▶ [EXERCISE PROMPT]:
Copy out the lines below, beginning with the line that contains "The width and height of the screenshot is (772, 555)." and ending with the line that contains "Looking at the screenshot, I should [x=451, y=185].". Leave the pictures out.

▶ [AVAILABLE DATA]:

---

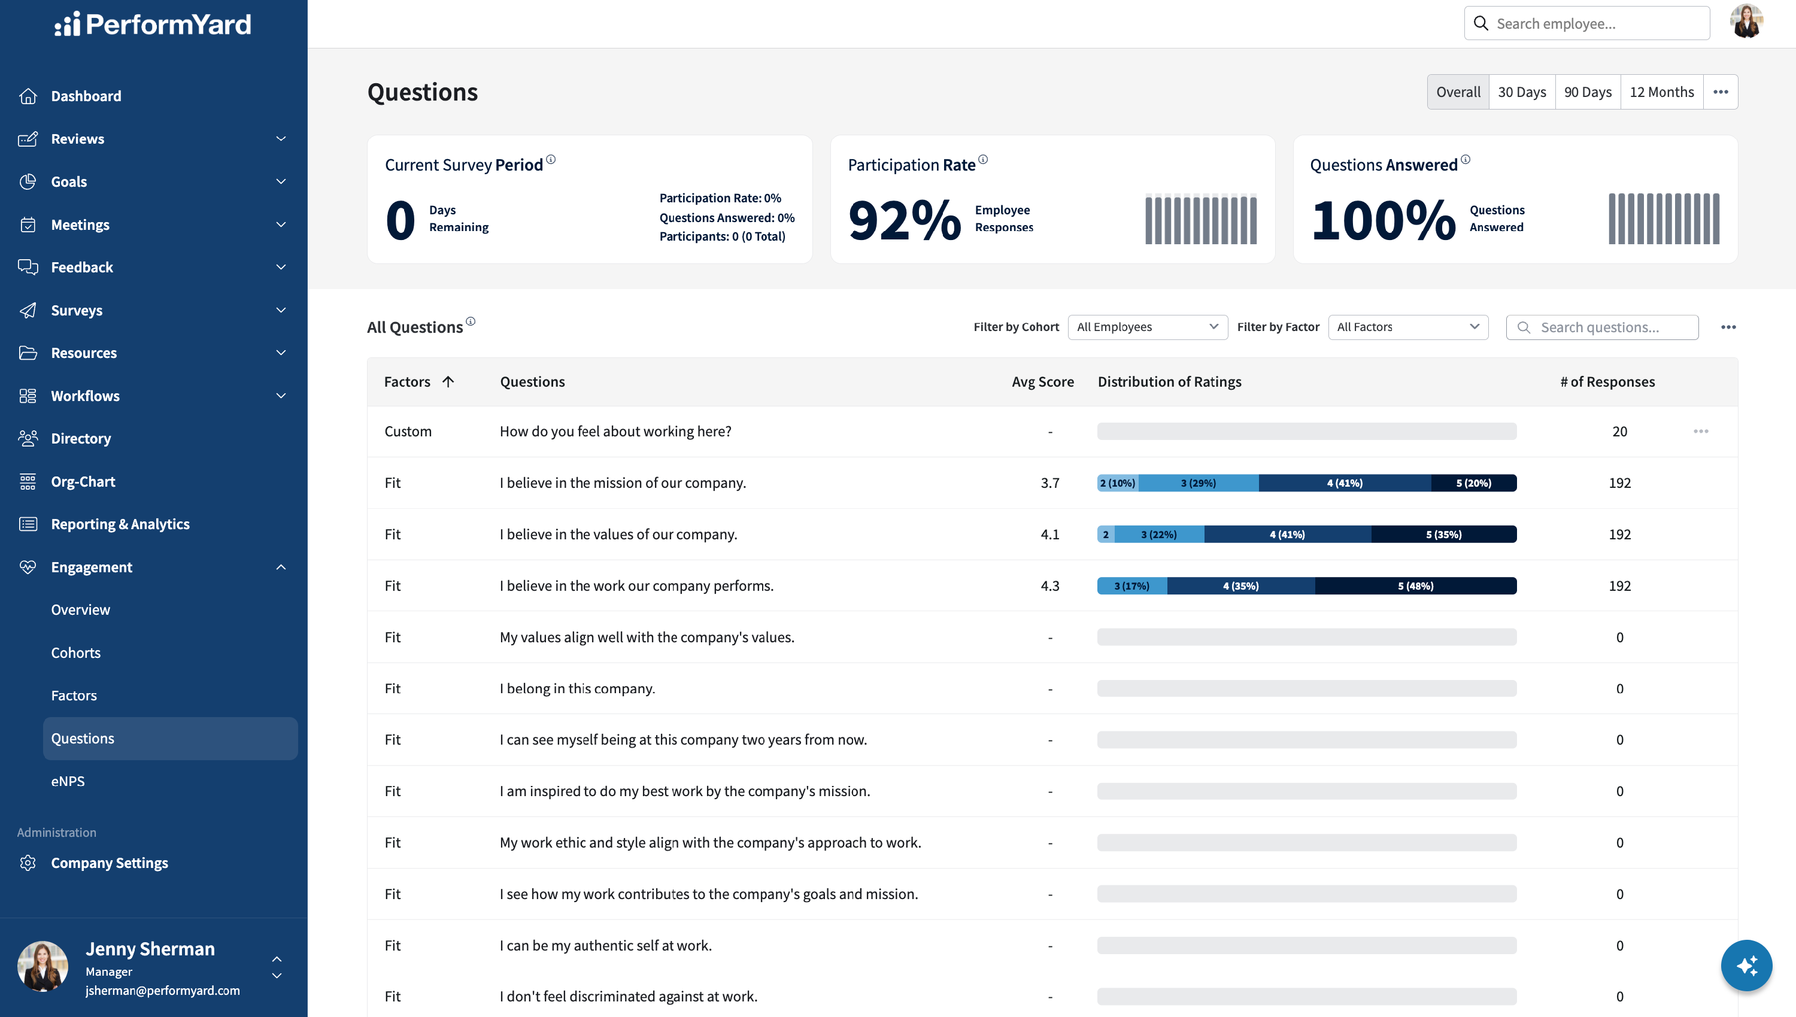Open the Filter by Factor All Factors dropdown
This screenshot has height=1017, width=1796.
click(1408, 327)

---

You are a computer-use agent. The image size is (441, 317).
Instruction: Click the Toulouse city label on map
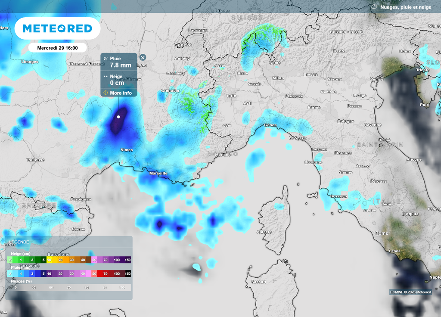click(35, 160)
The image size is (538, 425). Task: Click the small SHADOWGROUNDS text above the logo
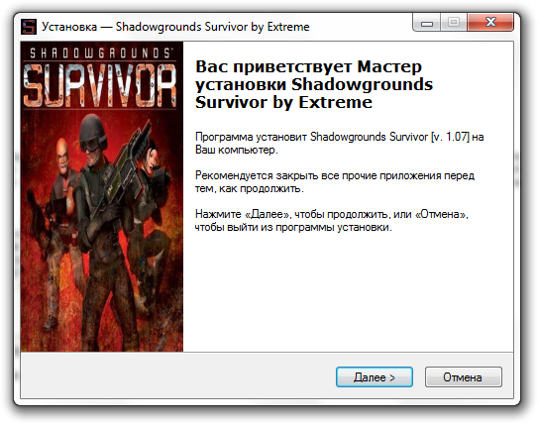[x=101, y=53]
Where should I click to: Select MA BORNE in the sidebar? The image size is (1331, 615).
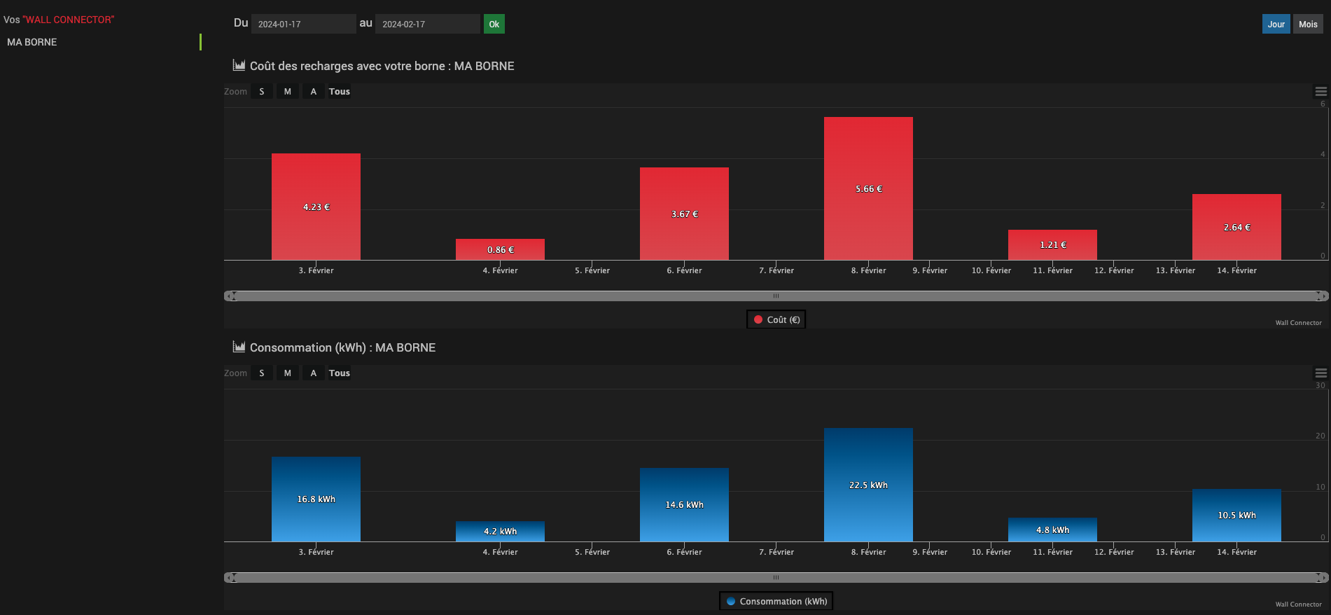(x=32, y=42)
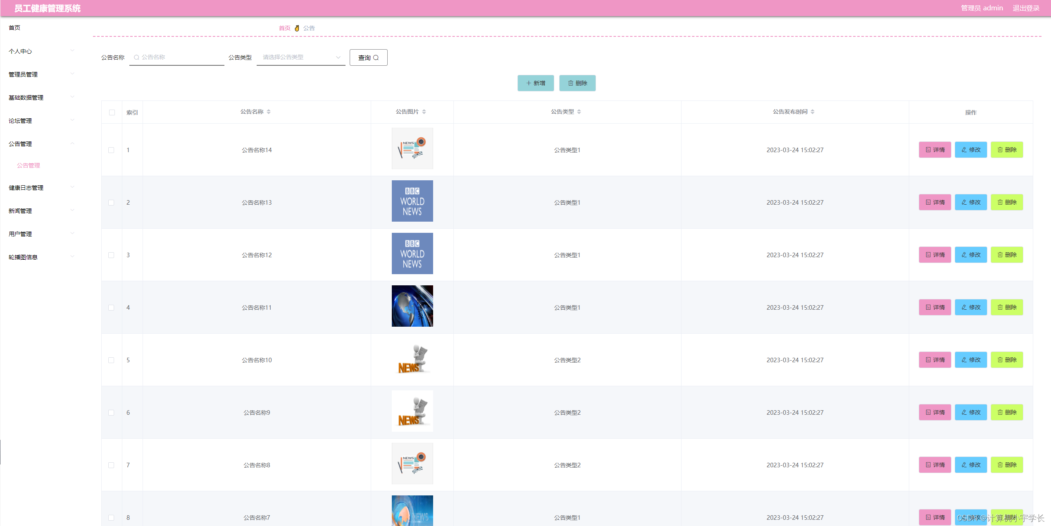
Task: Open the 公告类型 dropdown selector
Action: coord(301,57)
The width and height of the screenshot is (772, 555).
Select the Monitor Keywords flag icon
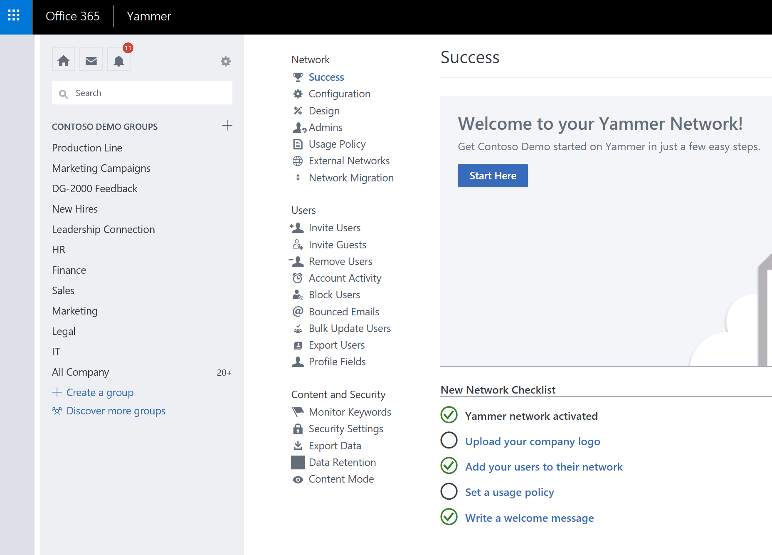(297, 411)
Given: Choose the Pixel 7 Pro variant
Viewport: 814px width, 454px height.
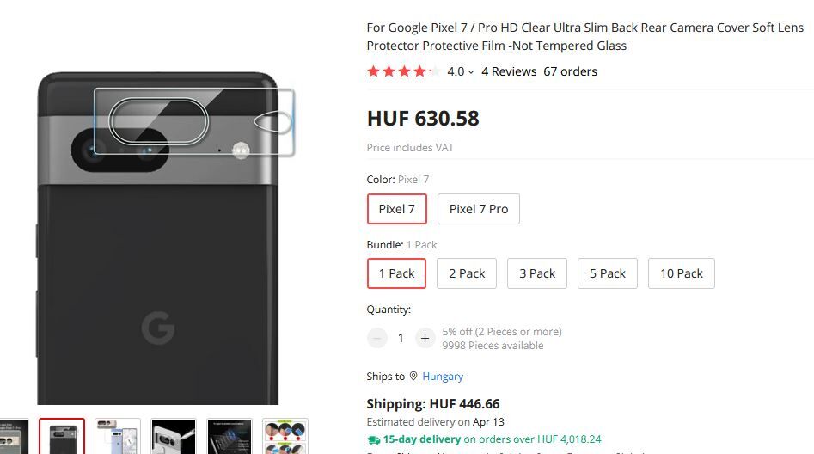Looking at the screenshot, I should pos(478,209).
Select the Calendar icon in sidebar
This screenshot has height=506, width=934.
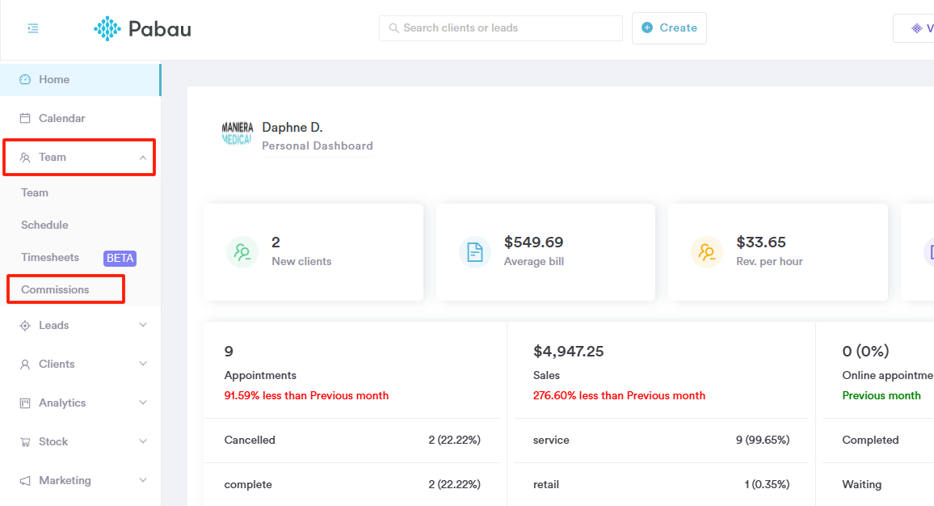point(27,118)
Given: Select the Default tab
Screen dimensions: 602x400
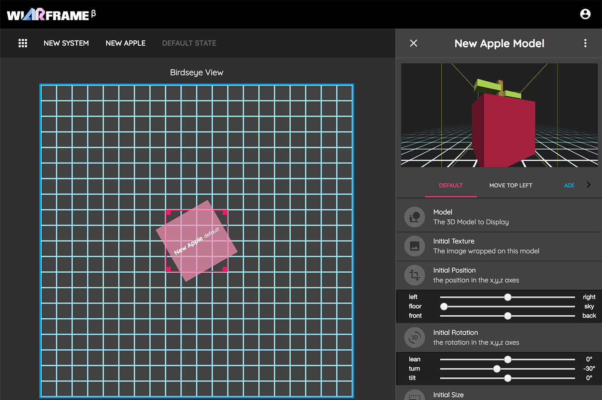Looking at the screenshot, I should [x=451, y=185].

---

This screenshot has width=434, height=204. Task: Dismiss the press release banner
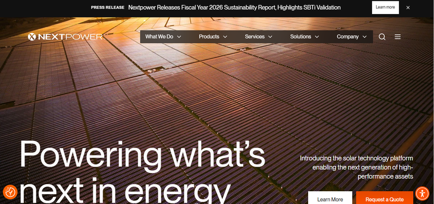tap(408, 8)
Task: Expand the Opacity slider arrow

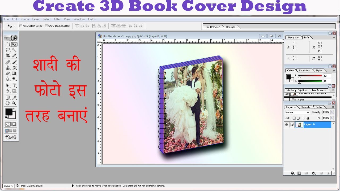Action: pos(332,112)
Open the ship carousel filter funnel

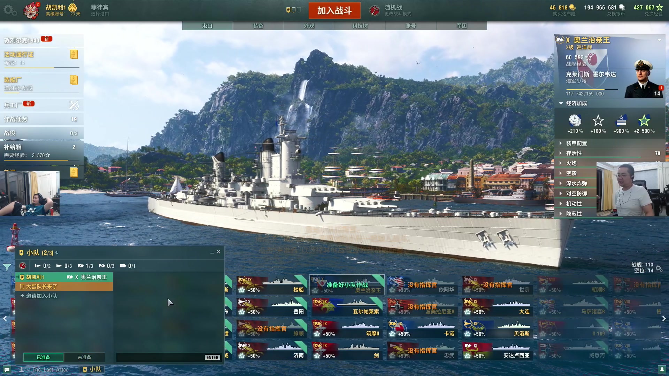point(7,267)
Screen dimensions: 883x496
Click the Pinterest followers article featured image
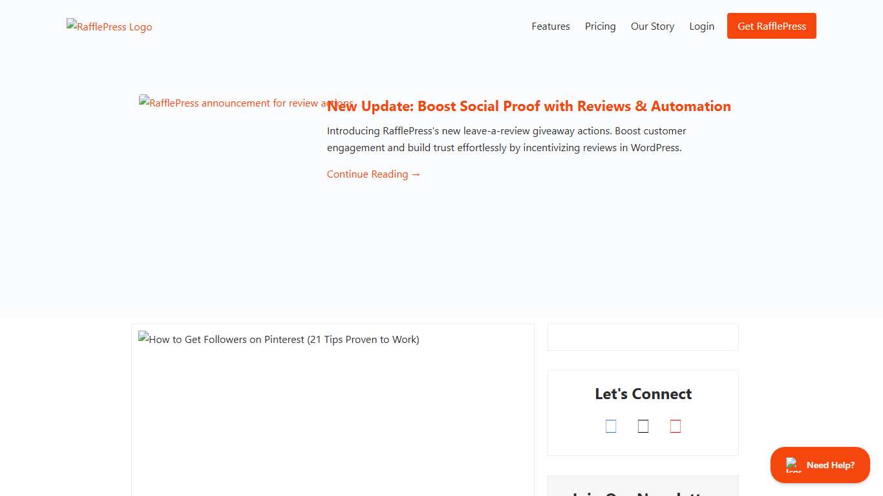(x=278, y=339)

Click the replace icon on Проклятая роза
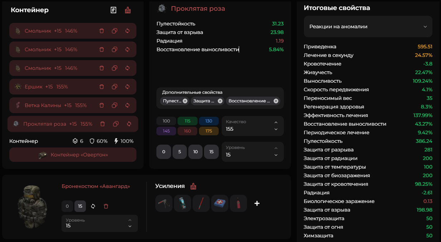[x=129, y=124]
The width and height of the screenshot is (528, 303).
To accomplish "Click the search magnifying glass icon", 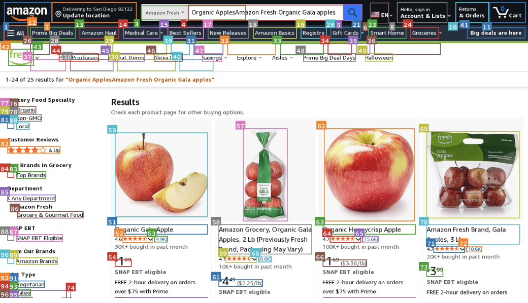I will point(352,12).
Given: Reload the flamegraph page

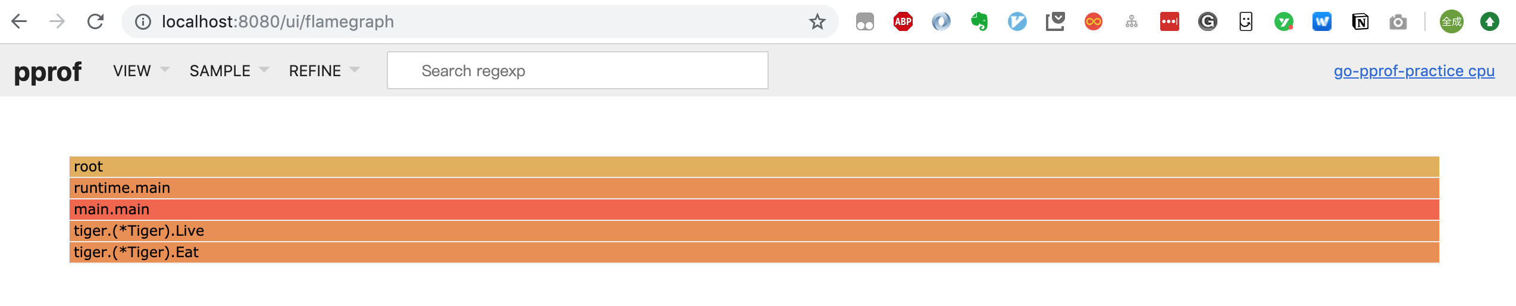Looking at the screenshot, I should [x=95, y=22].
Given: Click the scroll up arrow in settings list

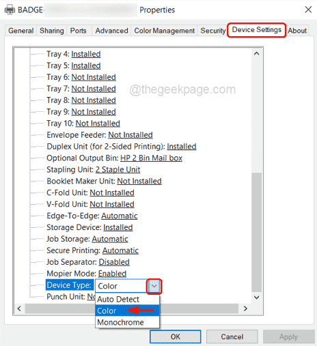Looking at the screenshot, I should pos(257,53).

---

▶ [WRITTEN ANSWER]:
The width and height of the screenshot is (772, 555).
Select the Monitor Keywords flag icon
(297, 411)
Given: Choose the Pixel 7 Pro variant
Viewport: 814px width, 454px height.
Looking at the screenshot, I should pos(478,209).
Select the Calendar icon in sidebar
This screenshot has height=506, width=934.
point(27,118)
Given: Select the Default tab
Screen dimensions: 602x400
Looking at the screenshot, I should [x=451, y=185].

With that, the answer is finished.